Ø Hukum dan Tujuan Menegakkan Kepemimpinan
Pemimpin yang ideal
merupakan dambaan bagi setiap orang, sebab pemimpin itulah yang akan
membawa maju-mundurnya suatu organisasi, lembaga, Negara dan bangsa. Oleh
karenanya, pemimpin mutlak dibutuhkan demi tercapainya kemaslahatan umat.
Tidaklah mengherankan jika ada seorang pemimpin yang kurang mampu, kurang ideal
misalnya cacat mental dan fisik, maka cenderung akan mengundang kontroversi,
apakah tetap akan dipertahankan atau di non aktifkan.
Imam Al-mawardi
dalam Al-ahkam Al sulthoniyah menyinggung mengenai hukum dan
tujuan menegakkan kepemimpinan. beliau mengatakan bahwa menegakkan
kepemimpinan dalam pandangan Islam adalah sebuah keharusan dalam kehidupan
bermasyarakat berbangsa dan bernegara. Lebih lanjut, beliau mengatakan bahwa keberadaan
pemimpin (imamah) sangat penting, artinya, antara lain karena imamah mempunyai
dua tujuan: pertama: Likhilafati an-Nubuwwah fi-Harosati ad-Din,
yakni sebagai pengganti misi kenabian untuk menjaga agama. Dan kedua:
Wa sissati ad-Dunnya, untuk memimpin atau mengatur urusan dunia.
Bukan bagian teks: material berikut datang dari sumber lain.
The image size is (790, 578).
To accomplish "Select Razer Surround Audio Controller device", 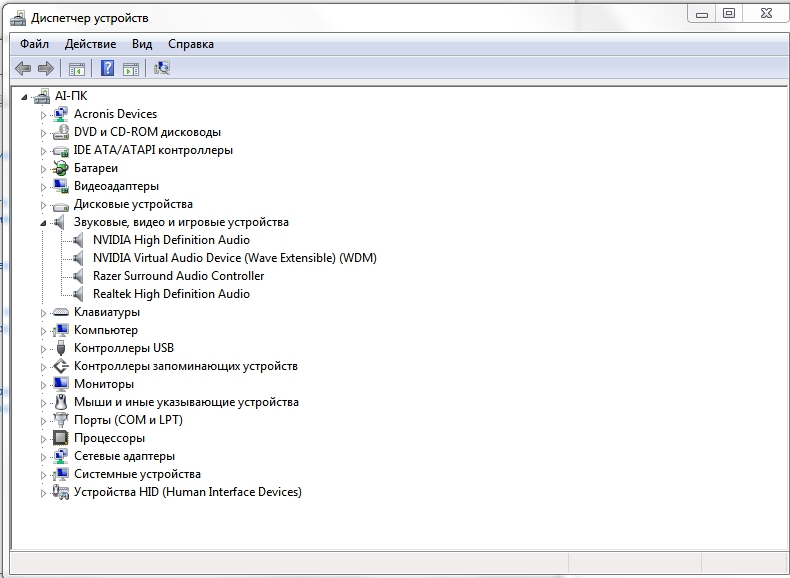I will pyautogui.click(x=178, y=276).
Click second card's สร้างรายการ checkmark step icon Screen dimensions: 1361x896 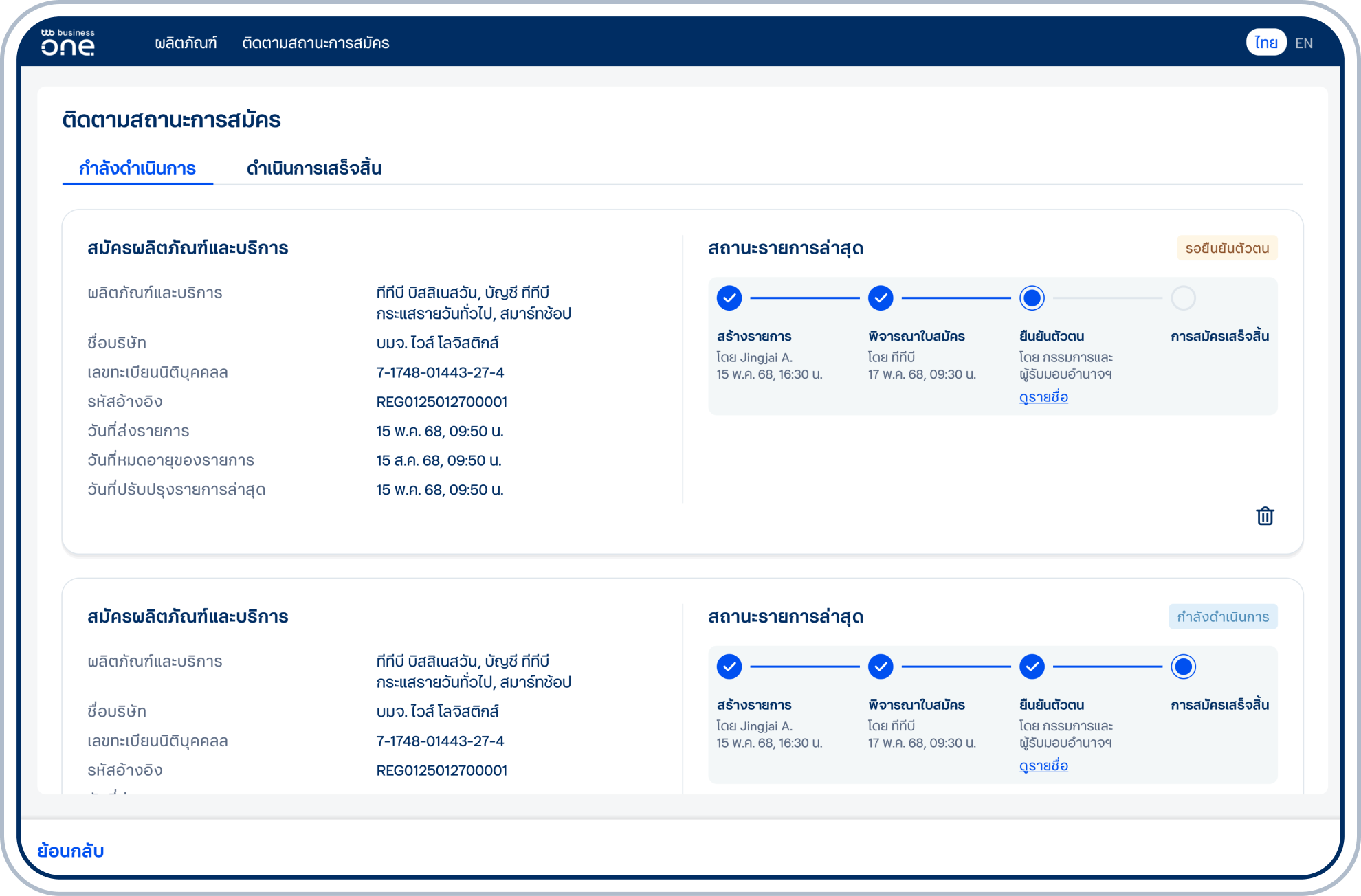tap(729, 667)
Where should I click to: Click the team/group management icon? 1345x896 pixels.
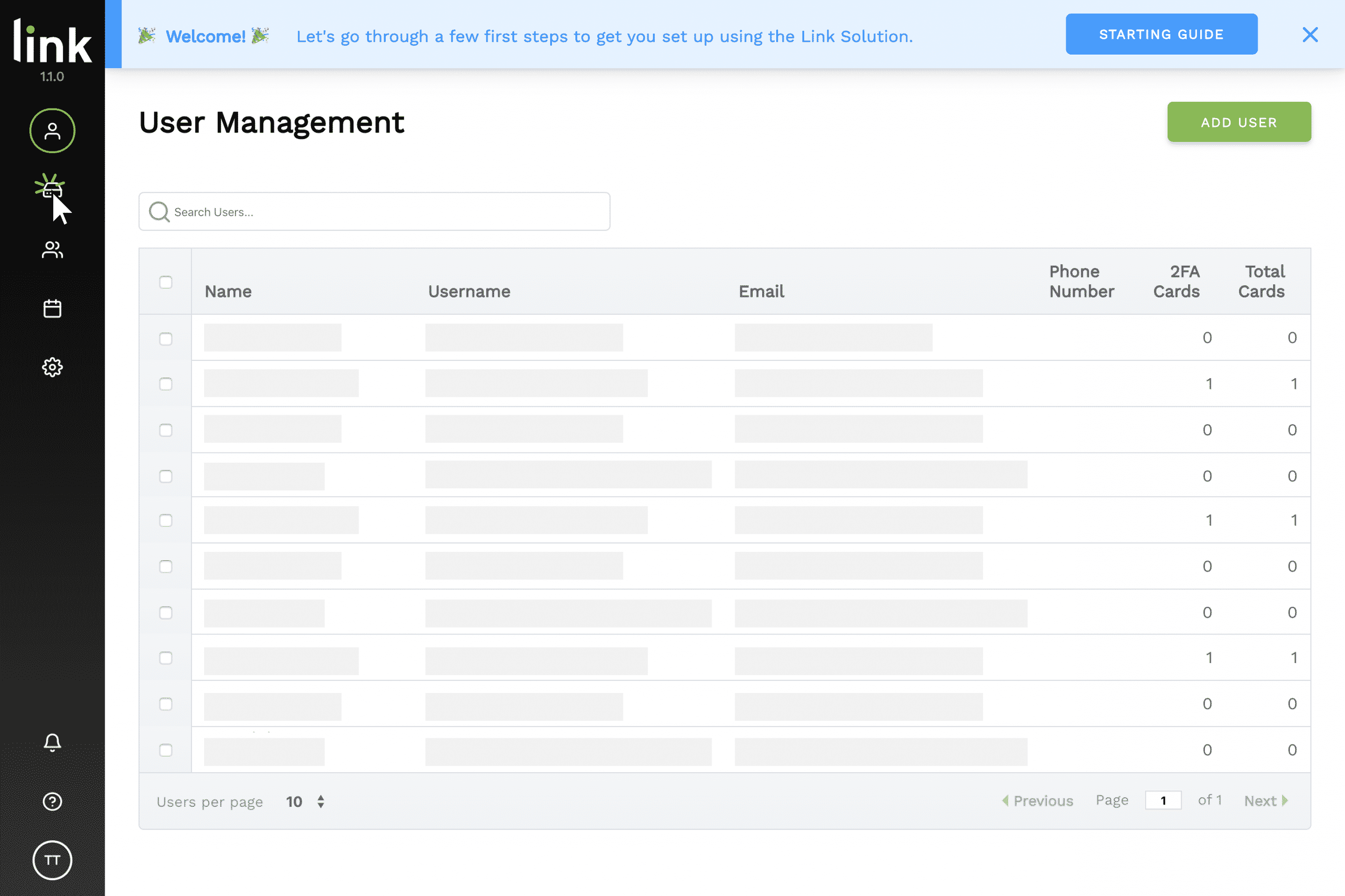tap(52, 249)
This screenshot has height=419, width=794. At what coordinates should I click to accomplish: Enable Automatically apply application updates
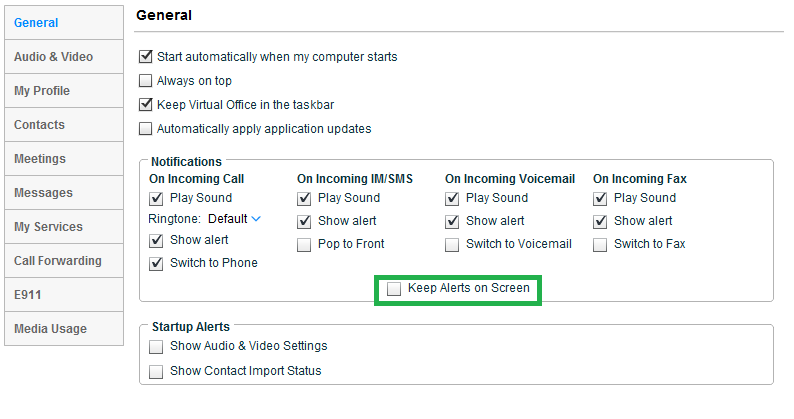click(146, 129)
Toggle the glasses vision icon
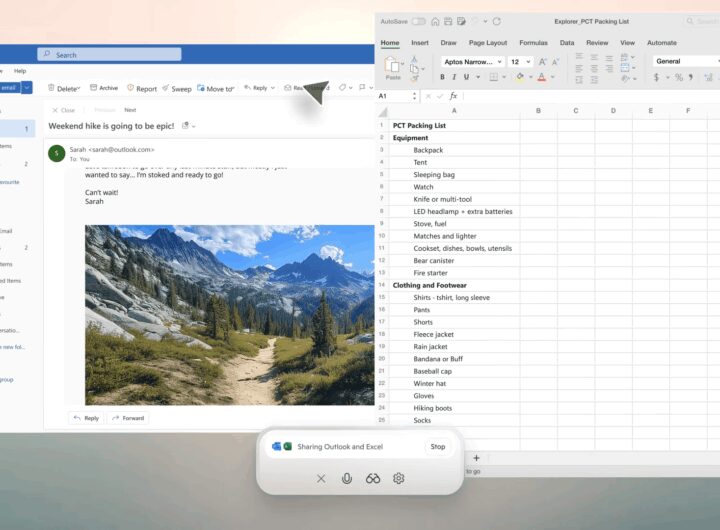The width and height of the screenshot is (720, 530). click(373, 478)
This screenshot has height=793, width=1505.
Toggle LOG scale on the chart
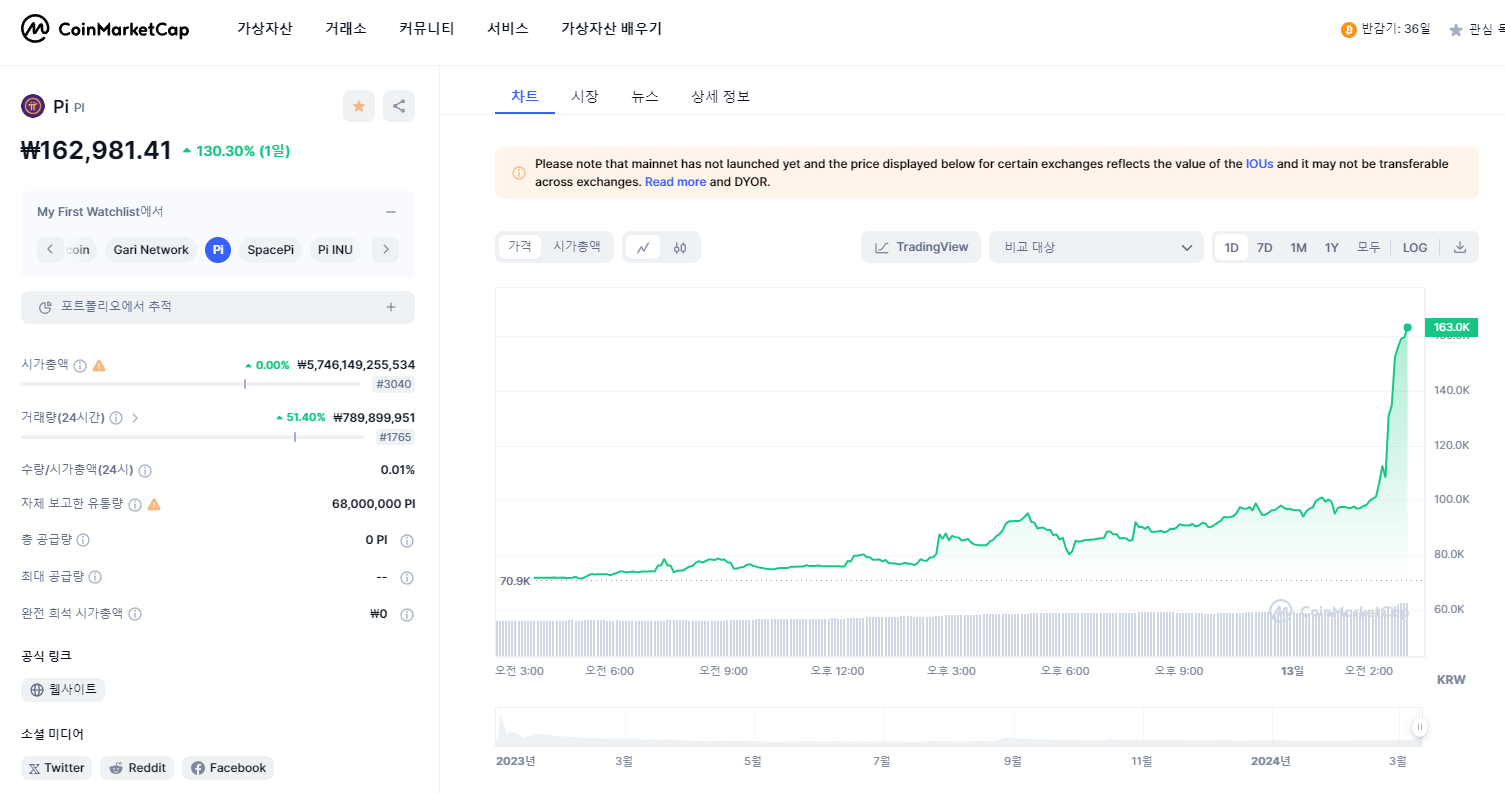point(1415,247)
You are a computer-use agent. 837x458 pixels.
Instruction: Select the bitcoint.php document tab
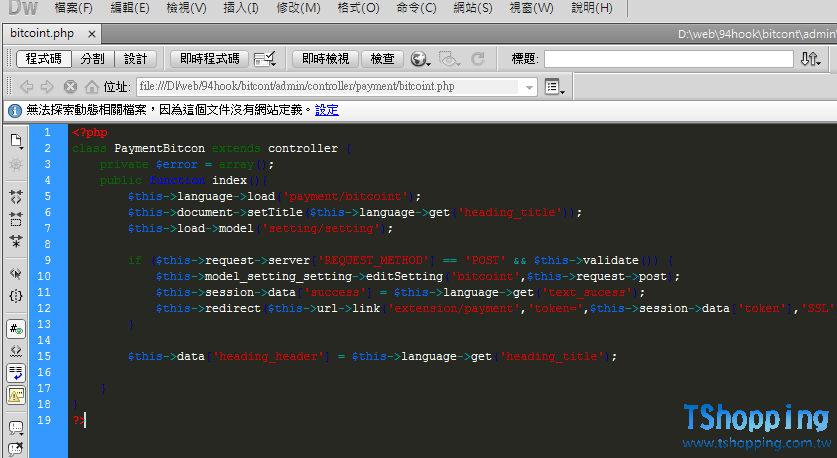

Dengan
kata lain bahwa tujuan suatu kepemimpinan adalah untuk menciptakan rasa aman,
keadilan, kemasylahatan, menegakkan amar ma’ruf nahi munkar, mengayomi rakyat,
mengatur dan menyelesaikan problem-problem yang dihadapi masyarakat.
Dari sinilah para
ulama’ berpendapat bahwa menegakkan suatu kepemimpinan (Imamah) dalam kehidupan
berbangsa dan bernegara adalah suatu keniscayaan (kewajiban). Sebab imamah
merupakan syarat bagi terciptanya suatu masyarakat yang adil dalam kemakmuran
dan makmur dalam keadilan serta terhindar dari kehancuran dalam kehidupan
bermasyarakat. Oleh karena itu, tampilnya seorang pemimpin yang ideal yang
menjadi harapan komponen masyarakat menjadi sangat urgen.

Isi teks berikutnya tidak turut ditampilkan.